DOCUMENT SECTION:
The woman was told by her GP to go straight to hospital after test results revealed her blood-clot levels were five times the normal limit, putting her at serious risk of having a stroke.
The mother of two left work immediately and went to the hospital at 3pm last Wednesday, but family friend and former MP Owen Jennings said she was not given a ward bed until 5pm Thursday - after sitting in a waiting room for 26 hours.
Distressed and scared, the woman was told there was no telling when a bed would become free, but she should not leave, or she would lose her place in the queue. After being admitted to a ward, scans and x-rays revealed her illness was caused by lymphoma cancer.
Jennings wrote a letter to the Herald on Sunday outlining the woman's plight and criticising North Shore Hospital for the delay in treatment, comparing the health care to a Third World country.

LISTED RECORDS:
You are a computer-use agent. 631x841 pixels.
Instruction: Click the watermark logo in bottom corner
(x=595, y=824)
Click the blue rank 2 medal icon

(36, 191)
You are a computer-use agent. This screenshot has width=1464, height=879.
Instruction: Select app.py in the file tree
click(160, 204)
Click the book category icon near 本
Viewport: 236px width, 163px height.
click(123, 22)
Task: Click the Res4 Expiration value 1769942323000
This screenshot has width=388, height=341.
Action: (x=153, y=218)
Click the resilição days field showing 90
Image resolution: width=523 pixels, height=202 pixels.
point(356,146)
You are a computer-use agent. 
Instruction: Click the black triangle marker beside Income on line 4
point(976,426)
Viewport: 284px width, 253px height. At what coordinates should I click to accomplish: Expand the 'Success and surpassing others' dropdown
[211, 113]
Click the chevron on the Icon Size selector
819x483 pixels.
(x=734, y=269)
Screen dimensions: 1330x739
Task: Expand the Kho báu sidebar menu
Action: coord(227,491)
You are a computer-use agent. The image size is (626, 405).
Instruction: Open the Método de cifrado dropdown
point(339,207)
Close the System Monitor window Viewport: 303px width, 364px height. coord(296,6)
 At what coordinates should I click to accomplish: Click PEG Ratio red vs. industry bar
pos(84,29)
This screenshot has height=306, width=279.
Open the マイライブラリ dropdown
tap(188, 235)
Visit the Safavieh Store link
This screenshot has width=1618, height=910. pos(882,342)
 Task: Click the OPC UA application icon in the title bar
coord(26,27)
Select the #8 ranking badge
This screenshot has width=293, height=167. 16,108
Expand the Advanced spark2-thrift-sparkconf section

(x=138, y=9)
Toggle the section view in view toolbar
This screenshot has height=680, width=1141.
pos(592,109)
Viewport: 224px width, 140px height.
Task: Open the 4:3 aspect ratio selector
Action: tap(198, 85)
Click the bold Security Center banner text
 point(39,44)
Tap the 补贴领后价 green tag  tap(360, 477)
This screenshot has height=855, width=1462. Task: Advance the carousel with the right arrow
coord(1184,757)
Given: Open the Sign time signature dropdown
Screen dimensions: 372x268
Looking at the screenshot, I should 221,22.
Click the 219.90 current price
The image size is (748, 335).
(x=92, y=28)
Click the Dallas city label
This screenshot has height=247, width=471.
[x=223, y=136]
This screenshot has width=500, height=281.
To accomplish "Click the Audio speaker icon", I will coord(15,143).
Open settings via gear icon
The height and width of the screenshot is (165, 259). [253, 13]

REQUIRED ACTION 1:
Using the report on the hospital wait, answer:
(a) How many times the normal limit were the woman's blood-clot levels?
(b) How long did she sit in the waiting room before getting a ward bed?
(c) What did scans and x-rays reveal as the cause of her illness?
REQUIRED ACTION 2: Set down the stretch of the report on the hospital wait from "Jennings wrote a" through "Third World country.", word for word.
REQUIRED ACTION 3: Resume the report on the hospital wait, starting after its final sentence.

ANSWER BOX 1:
(a) Five times the normal limit.
(b) 26 hours.
(c) Lymphoma cancer.

ANSWER BOX 2:
Jennings wrote a letter to the Herald on Sunday outlining the woman's plight and criticising North Shore Hospital for the delay in treatment, comparing the health care to a Third World country.

ANSWER BOX 3:
The former Act MP and head of Federated Farmers immediately flew to Auckland after receiving an agitated phone call from the woman, who was scared that she would have a stroke while sitting in the hospital.
"She called and said: 'I need help. I am scared. I could have a stroke at any time. Nobody here is telling me what is going on. What can I do?"'
Rachel Haggerty, general manager of adult health services at Waitemata District Health Board, said she was confident that the woman did not wait 26 hours before being given a bed.
Haggerty said the woman was referred to the emergency care centre at 5.30pm on Wednesday, was medically assessed eight hours later and waited for a bed for another six hours, once staff decided to admit her, but did not say how long she had waited.
"The wait is not desirable but does occur when we are very busy."
The hospital's emergency department and acute medical admission ward were in the same building, Haggerty said.
All medical observation is completed in the ECC area, and patients can wait there for 24 hours before being moved into a ward.
"The Emergency Care Centre is a very safe place for a patient to be, as they have excellent staff and monitoring equipment to handle the sickest and most at-risk patients," she said.
Jennings said the hospital's response was "bunkum", as the woman's release report, obtained by the Herald on Sunday, showed she was admitted at 12.13am Thursday - 17 hours before Jennings watched her being admitted later that day.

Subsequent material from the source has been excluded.